Suppose you work at a video game company as a data scientist, and your company recently rolled out a new update to your game. It's been a few weeks since the update, and you want to test if the average user spends a different amount of time per game session after the update. 

Previous to the update, the average game session was **93 minutes** with a standard deviation of 20 minutes. 

You take a random sample of 500 users out of 50,000 that play your game.

You want to conduct an A/B test to decide if there is statistically significant evidence of a change in the average time spent on one game session.

Before doing anything, check that this experimental design meets the conditions for inference:
1. Random sampling
2. Normal sampling distribution
    * Parent population is normal or $n \geq 30$
3. Independent samples
    * Bootstrap (uncommon)
    * $n \leq \text{10% of parent population}$

Next, we need to set an $\alpha$. This is typically .05 in business applications.

Now we need to write our null and alternative hypotheses:

$$
H_0: \mu = 93\\
H_1: \mu \neq 93
$$

Now read in the data.

In [1]:
import numpy as np
import pandas as pd

In [2]:
df = pd.read_csv('player_times.csv', index_col=0)
df = df.rename({'0': 'session_time'}, axis=1)

In [3]:
df.head()

Unnamed: 0,session_time
0,63.869841
1,92.926903
2,70.104841
3,128.727831
4,74.937354


In [4]:
sample_mean = df['session_time'].mean()
sample_mean

87.17229134011139

In [5]:
sample_standard_deviation = df['session_time'].std()
sample_standard_deviation

18.269319276017807

Now generate the distribution of our entire player base under the assumption that the null hypothesis is true.

In [6]:
null_dist = np.random.normal(loc = 93, scale = 20, size=500)

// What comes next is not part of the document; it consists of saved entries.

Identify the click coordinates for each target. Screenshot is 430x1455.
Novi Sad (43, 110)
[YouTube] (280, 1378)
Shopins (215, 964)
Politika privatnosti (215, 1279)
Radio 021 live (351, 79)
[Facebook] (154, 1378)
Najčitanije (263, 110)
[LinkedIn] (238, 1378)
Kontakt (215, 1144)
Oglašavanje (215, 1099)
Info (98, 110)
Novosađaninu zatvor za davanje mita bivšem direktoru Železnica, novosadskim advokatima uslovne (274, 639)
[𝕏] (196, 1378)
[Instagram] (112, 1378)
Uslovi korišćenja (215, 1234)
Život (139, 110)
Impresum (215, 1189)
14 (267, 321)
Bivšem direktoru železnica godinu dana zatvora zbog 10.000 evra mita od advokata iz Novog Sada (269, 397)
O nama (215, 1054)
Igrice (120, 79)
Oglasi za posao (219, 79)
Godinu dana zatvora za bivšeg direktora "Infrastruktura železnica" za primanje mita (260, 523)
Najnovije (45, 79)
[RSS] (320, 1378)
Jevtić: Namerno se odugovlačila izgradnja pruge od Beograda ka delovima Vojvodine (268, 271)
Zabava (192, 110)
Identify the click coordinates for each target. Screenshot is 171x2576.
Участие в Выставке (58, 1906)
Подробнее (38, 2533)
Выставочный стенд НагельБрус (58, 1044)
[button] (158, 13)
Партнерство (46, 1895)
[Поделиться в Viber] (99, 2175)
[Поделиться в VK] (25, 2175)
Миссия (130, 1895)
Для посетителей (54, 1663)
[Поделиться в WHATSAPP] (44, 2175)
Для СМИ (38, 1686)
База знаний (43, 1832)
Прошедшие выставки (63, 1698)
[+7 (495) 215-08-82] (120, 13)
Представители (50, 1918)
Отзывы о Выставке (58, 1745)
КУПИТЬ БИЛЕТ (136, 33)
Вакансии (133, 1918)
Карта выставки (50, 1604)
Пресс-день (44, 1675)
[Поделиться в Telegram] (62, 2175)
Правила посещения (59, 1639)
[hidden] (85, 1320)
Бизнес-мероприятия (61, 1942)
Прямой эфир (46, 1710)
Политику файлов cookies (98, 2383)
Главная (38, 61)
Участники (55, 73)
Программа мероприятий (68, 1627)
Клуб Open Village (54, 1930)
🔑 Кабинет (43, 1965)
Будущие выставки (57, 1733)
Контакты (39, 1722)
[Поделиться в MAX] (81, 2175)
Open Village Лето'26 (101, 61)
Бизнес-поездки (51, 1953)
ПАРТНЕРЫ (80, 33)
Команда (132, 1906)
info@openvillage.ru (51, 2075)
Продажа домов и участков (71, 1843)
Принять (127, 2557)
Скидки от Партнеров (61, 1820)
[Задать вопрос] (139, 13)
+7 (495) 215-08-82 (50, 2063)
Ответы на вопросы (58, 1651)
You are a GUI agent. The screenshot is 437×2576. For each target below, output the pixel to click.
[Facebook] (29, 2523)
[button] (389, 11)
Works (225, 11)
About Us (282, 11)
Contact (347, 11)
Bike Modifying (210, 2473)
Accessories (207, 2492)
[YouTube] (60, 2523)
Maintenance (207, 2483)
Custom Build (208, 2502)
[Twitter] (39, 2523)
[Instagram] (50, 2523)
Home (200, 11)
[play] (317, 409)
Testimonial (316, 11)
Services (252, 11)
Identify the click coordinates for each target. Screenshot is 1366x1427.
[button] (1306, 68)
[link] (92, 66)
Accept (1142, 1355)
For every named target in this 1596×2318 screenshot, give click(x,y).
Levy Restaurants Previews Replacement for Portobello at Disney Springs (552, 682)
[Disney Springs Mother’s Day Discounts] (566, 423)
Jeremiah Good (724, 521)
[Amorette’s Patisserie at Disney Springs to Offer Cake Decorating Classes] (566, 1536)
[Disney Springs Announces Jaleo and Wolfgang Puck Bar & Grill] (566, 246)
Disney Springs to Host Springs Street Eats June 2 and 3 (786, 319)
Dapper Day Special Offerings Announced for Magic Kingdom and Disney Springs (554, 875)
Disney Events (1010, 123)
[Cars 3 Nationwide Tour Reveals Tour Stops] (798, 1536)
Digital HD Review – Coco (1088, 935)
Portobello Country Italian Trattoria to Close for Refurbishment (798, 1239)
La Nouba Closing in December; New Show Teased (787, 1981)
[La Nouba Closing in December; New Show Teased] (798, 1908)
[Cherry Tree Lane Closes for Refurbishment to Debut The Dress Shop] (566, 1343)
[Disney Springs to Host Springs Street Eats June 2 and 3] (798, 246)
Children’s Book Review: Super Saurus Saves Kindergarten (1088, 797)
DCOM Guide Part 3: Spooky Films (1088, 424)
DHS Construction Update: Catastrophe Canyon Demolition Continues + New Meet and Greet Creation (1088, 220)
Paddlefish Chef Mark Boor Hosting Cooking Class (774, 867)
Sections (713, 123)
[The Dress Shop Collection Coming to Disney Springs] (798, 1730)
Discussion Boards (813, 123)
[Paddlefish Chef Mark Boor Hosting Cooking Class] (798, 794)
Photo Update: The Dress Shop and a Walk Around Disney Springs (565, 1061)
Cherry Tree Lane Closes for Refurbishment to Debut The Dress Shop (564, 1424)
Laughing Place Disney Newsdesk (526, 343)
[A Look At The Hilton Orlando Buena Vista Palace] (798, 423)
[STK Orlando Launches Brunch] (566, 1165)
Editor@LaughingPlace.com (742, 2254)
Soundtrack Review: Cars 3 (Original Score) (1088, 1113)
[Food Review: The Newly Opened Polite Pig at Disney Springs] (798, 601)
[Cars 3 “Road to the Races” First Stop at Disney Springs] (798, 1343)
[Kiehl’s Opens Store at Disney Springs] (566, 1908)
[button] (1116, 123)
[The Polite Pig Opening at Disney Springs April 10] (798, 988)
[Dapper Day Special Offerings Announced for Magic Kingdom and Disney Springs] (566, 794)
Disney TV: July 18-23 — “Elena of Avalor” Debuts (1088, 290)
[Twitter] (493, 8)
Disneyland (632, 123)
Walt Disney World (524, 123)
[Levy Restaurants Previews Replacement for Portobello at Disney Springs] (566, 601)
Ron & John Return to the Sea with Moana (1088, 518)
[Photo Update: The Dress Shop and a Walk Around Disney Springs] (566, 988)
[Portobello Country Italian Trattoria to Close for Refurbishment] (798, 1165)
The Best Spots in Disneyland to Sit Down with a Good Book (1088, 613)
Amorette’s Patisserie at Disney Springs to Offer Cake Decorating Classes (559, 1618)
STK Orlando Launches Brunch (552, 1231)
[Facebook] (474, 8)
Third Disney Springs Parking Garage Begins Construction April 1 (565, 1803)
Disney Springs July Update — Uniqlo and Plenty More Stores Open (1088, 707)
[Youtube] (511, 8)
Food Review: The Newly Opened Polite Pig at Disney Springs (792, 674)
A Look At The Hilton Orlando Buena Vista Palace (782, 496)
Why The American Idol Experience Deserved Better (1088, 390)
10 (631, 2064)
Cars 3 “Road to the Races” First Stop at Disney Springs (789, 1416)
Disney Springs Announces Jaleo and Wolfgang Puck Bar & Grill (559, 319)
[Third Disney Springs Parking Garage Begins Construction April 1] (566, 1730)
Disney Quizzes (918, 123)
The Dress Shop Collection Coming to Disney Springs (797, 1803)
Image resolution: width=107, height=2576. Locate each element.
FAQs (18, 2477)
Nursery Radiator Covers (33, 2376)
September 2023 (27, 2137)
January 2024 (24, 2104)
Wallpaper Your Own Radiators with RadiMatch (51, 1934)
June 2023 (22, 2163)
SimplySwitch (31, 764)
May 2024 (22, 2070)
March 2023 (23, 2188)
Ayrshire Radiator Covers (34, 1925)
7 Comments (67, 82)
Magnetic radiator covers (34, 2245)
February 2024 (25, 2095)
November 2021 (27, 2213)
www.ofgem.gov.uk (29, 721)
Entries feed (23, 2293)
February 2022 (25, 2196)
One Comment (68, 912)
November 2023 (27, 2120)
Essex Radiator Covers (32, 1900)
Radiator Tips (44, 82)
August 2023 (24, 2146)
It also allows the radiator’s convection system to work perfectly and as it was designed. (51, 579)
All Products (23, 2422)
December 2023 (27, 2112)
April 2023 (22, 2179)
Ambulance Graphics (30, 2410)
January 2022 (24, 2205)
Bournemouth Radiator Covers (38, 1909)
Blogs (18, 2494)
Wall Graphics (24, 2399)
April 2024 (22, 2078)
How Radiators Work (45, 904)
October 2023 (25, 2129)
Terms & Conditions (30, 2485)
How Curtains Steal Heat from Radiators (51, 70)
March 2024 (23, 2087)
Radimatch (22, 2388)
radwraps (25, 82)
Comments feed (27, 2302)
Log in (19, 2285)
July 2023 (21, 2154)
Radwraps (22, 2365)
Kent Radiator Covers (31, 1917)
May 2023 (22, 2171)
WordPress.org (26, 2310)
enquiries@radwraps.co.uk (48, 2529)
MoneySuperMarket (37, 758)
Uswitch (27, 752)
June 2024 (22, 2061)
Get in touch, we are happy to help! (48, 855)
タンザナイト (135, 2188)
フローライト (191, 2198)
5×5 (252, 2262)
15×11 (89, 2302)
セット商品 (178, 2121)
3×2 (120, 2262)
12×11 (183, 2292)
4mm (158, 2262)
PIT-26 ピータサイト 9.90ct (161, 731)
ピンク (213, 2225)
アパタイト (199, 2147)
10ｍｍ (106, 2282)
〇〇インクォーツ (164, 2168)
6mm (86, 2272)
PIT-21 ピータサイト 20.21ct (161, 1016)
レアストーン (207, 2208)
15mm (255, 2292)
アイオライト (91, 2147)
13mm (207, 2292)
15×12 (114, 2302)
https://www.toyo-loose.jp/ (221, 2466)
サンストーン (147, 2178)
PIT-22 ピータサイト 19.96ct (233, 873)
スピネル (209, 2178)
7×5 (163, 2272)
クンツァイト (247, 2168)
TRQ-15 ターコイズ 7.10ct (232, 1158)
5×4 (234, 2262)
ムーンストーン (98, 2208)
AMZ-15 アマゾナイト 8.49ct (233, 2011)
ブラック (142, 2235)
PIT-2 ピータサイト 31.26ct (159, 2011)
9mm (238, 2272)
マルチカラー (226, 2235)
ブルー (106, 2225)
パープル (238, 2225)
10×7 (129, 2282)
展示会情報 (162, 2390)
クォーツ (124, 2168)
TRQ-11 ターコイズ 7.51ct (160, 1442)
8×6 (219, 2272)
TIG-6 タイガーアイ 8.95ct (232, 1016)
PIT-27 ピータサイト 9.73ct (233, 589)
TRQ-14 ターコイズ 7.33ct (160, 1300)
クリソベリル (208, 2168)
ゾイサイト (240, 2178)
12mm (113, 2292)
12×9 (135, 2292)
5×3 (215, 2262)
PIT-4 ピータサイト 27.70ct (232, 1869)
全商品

Calculate our two-sided p-value.

In [10]:
null_dist.mean()

92.85066667161641

In [9]:
p_value = (null_dist > (93 + sample_mean)).mean()
p_value

0.0

Because $p > \alpha$ we fail to reject the null hypothesis.

This does **not** mean that the game update made no difference! It did not make a statistically significant difference under our z-test, but it may still have made a *practically significant* difference.